New Year, New School: Student Life Under Covid-19


The Schoolhouse in 2019. Courtesy of Groton Flickr.

No dances, no off-campus trips, and no interscholastic games. Social distancing measures have eliminated the possibility of many activities we previously enjoyed. Students moving in on campus or preparing for school virtually are all wondering what activities the school will host. 

Without a doubt, extracurriculars are going to run differently this year. Most art lessons and meetings will occur during the Flex blocks — one-hour periods every Monday, Wednesday, Thursday, and Friday that fit into the new schedule. Third formers will take art during the Wednesday morning Flex block, while upper schoolers will have more loosely allocated flex block times and the option for afternoon studio art. Second formers will take art during academic color blocks.

Meeting times for clubs, however, are still uncertain. “As the year goes on, these clubs may adopt a rotational system (same block, different club each week), much like the way Cultural Alliance and a few other clubs operated two years ago,” says Academic Dean Kathy Leggat.

Other activities will be held in the afternoon through the four-day-two-day system (HL sports). Because interscholastic sports are cancelled, varsity teams are changing their training styles and potentially team size, and non-varsity-level teams have merged into single intramural groups. There are also a plethora of other options — both athletic and non-athletic — including Literature and Photography, bird watching, and mountain biking.

The student body seems optimistic about Flex blocks and the new extracurricular options. “Although I’ll have limited contact with my friends, the new free time will make me more flexible,” comments Michelle Kim ’23.  “I’m also impressed with the large selection of afternoon activities offered this year.”  

Weekend and evening activities, handled by the joint efforts of the Student Activity Committee (SAC) and Spirit Committee, will be drastically different from last year.  On the first weekend back, some boarding students will still be in quarantine, so the SAC will host virtual escape rooms that allow students to have fun in their dorms and with their online-learning peers.  

The next weekend, the Diversity and Inclusion (D&I) group will hold a speech or workshop to discuss current issues, and the SAC will also host a live stream magic show, in which the students will be able to interact with the magician in real-time. The committee is also considering other fun activities such as Netflix streaming parties and DJ listening parties.  “We are trying to schedule virtual events every weekend,” comments Student Activity Director Timothy LeRoy, “and thinking outside of the box to keep the student body engaged in a safe way.”

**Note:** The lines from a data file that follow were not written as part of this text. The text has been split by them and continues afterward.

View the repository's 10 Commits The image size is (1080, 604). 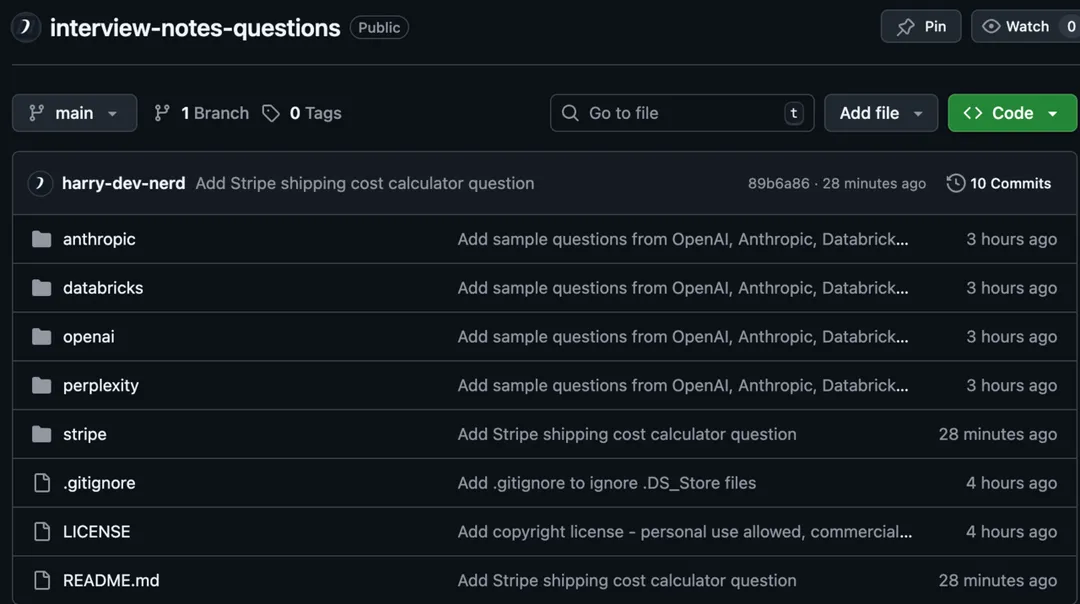(1010, 183)
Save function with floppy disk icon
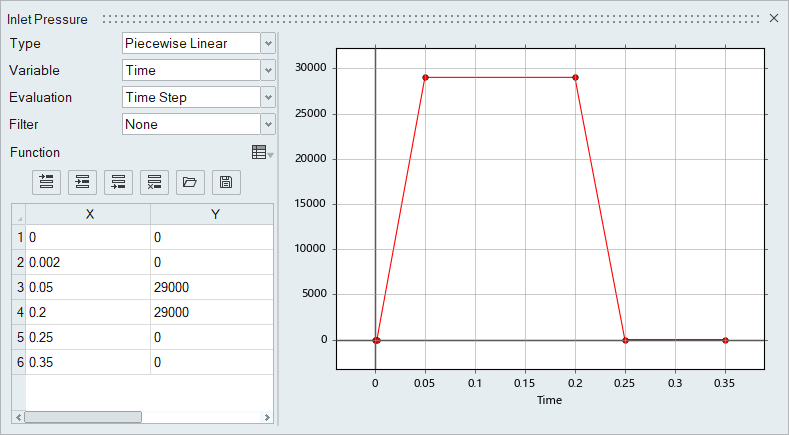The image size is (789, 435). point(226,182)
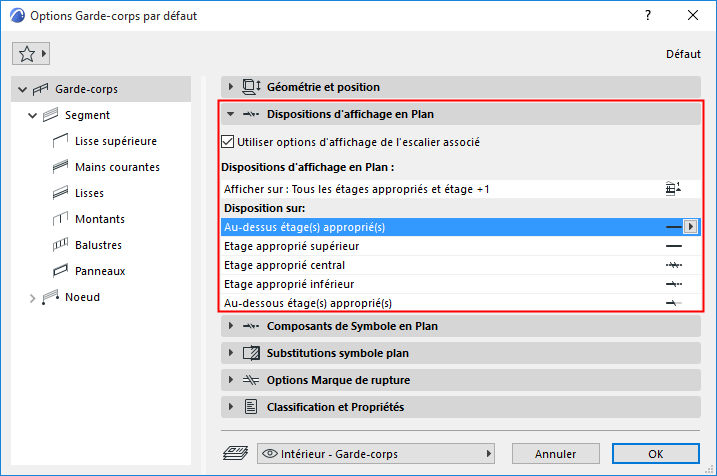This screenshot has height=476, width=717.
Task: Click the Annuler button
Action: pos(555,453)
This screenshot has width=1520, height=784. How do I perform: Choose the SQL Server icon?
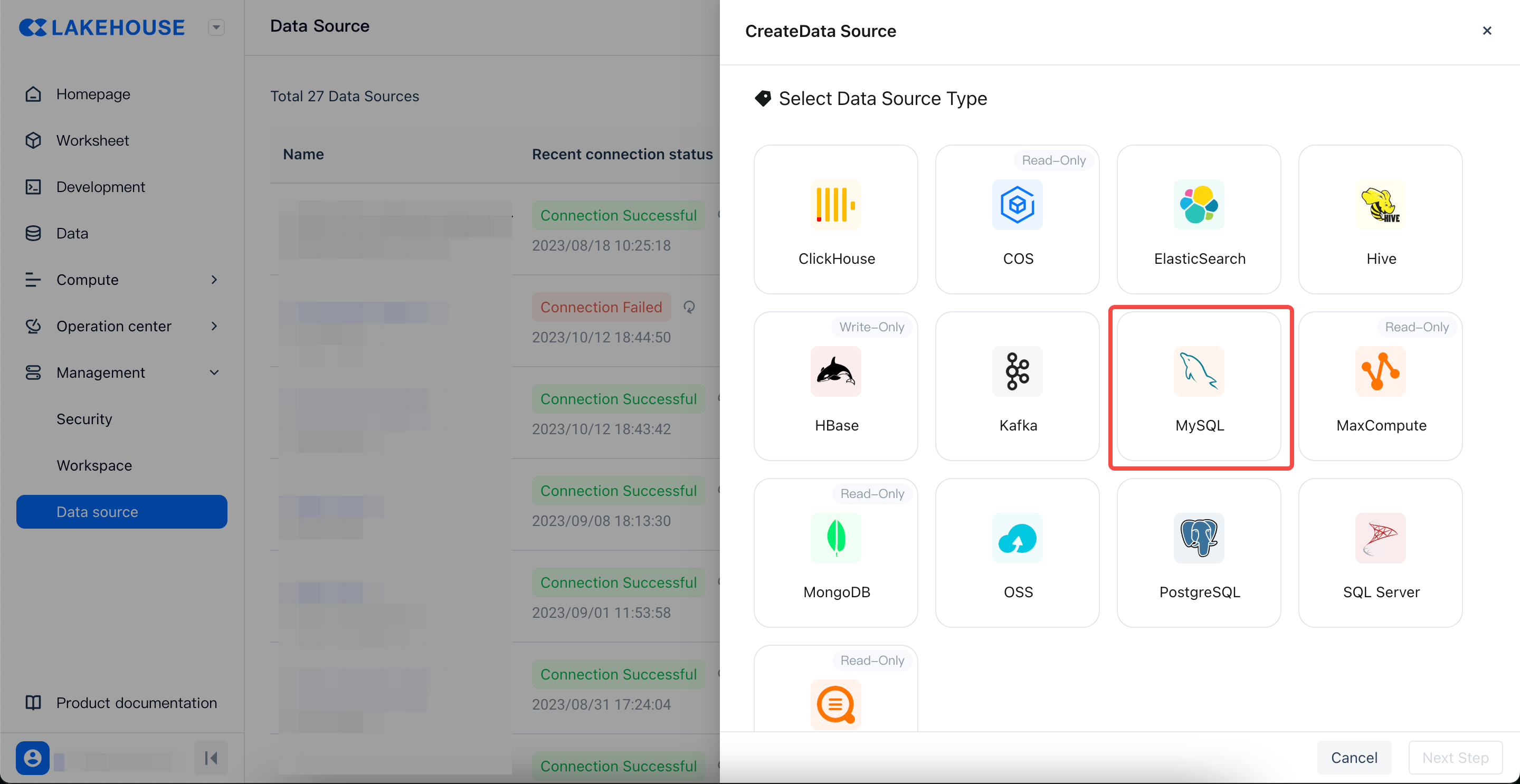coord(1380,538)
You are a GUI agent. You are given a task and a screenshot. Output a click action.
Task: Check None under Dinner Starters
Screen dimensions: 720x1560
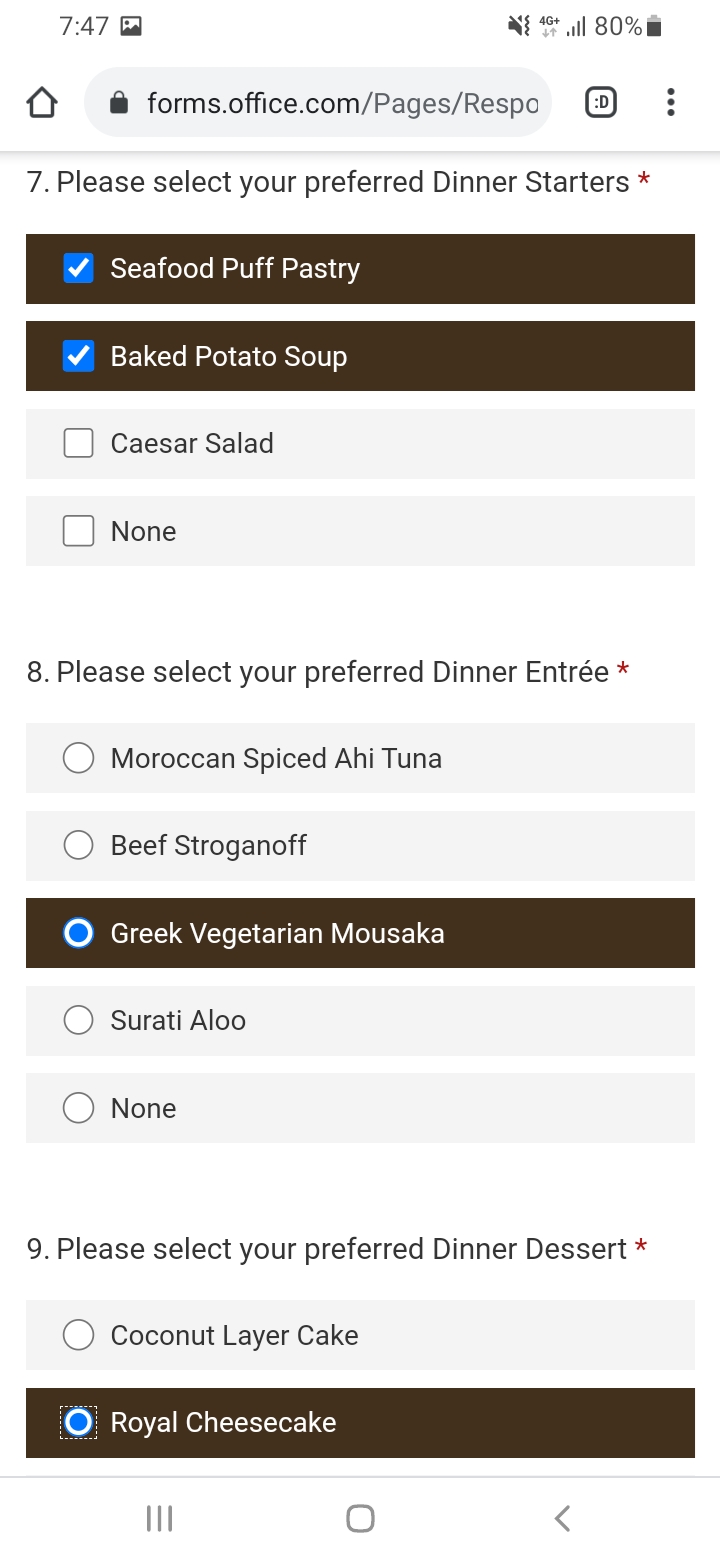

Although virtual events will appeal to both boarding and online-learning students, those studying internationally will have a harder time connecting with others. “It’s really difficult for me to participate in virtual events because of my time zone,” says Noemi Iwasaki ’22, who will be studying virtually in Japan for the fall term. “Although it can’t be helped, I’m still disappointed that I will miss out on many interesting activities.”  Noemi suggests that the school set up group support for online-learning students, especially to connect and give guidance to those in similar time zones.

Since events like Spirit Week and St. Mark’s Day will no longer be possible, the Spirit Committee plans to sprinkle themed days and weeks throughout the year.

Furthermore, the new social distancing guidelines allow for increased dorm-based interaction on campus, making it easy to hold activities and competitions to earn dorm points for the Groton Games. As the term continues, dorms may be paired up to enjoy lawn games and s’mores pits together. If safety conditions improve, these dorm pairs may be merged into multi-dorm groups later on in the year.

 “The most important thing to remember is that the more people listen to the rules and stay safe, the more opportunities for activities we’ll have in the future,” says Spirit Committee Head Lilly Gordon ’21.

Cultural celebrations will be hard to hold virtually. “We hope to recognize significant holidays virtually and with larger, outside gatherings,” says Mr. LeRoy, “but there will be little to no food involved in any of the SAC activities in the near future.” 

There is one recurring theme in planning for the new school year: uncertainty.  The SAC and Spirit Committee can only look 3 weeks ahead, and plans for extracurriculars are anything but set in stone. However unclear these times may be, the sense of community that we have will encourage us to move forward.